Après sa remise au président de la transition, le ministère de l’Education nationale a publié son rapport sur les Etats Généraux de l’Education (EGE) au Mali. Il ressort de ce rapport de synthèse 280 recommandations divisées en deux catégories principales : stratégiques et opérationnelles.
En effet, les travaux des Etats Généraux de l’Education (EGE) ont regroupé, au total, 3 028 participants dont 2 387 pour les Régions et le District de Bamako et 641 pour le niveau national, y compris 10 de la Diaspora, pour diagnostiquer un système éducatif en proie à plusieurs difficultés. A l’issue des travaux, 280 recommandations divisées en deux catégories principales ont été formulées.
Les recommandations stratégiques visent à définir les orientations pour une refondation du système éducatif.
Quant aux recommandations opérationnelles, elles concernent les actions immédiates pour améliorer l’efficacité du système éducatif (actions urgentes et prioritaires).
Le rapport final s’articulé autour de 9 chapitres et des annexes : « l’état des lieux du système éducatif malien ; l’état des lieux de la politique de la décentralisation et de la déconcentration de l’éducation au Mali ; le déroulement des Etats Généraux de l’Education (EGE) ; les résultats du processus des Etats Généraux de l’Education ; les orientations stratégiques de la refondation du système éducatif du Mali ; les piliers de la refondation du système éducatif du Mali ;les actions stratégiques de la refondation du système ; le suivi-évaluation des recommandations et activités; le plan d’actions budgétisé des trois premières années (2024- 2026) »
En effet, le rapport de synthèse des résultats du premier passage de l’Enquête modulaire et permanente auprès des ménages (EMOP, janvier-mars 2023) estime, au Mali, en moyenne, environ 6 personnes sur 10 (57,1%) sont sans niveau d’instruction au nombre desquelles 41,7% sont dans les villes et 64,3% en milieu rural.
Selon le niveau de non-fréquentation scolaire au moment de l’enquête à travers la proportion des individus jamais scolarisés par groupe d’âges, suivant le genre et le milieu de résidence, il ressort que, au Mali, environ 6 personnes sur 10 n’ont jamais été scolarisées.
Un peu plus de 5 hommes sur 10 (52,7%) ne sont jamais allés à l’école.

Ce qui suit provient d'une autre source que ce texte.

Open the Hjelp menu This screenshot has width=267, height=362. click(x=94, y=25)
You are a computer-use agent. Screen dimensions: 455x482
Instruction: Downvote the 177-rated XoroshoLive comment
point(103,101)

Pour les femmes, la proportion est de l’ordre de 6 femmes, ou plus, sur 10 (61,3%).
Aussi, il ressort du même rapport que la proportion des individus jamais scolarisés est plus importante en milieu rural avec près de 7 cas sur 10 personnes (64,3%).
« Près de 6 personnes sur 10 sont sans niveau d’instruction (57,7%), une petite portion de la population a atteint le niveau universitaire (1,5%) et seulement 5,4% a atteint le niveau d’éducation secondaire, la partie restante, qui représente près d’un tiers de la population, n’a pas dépassé le niveau primaire », indique le rapport.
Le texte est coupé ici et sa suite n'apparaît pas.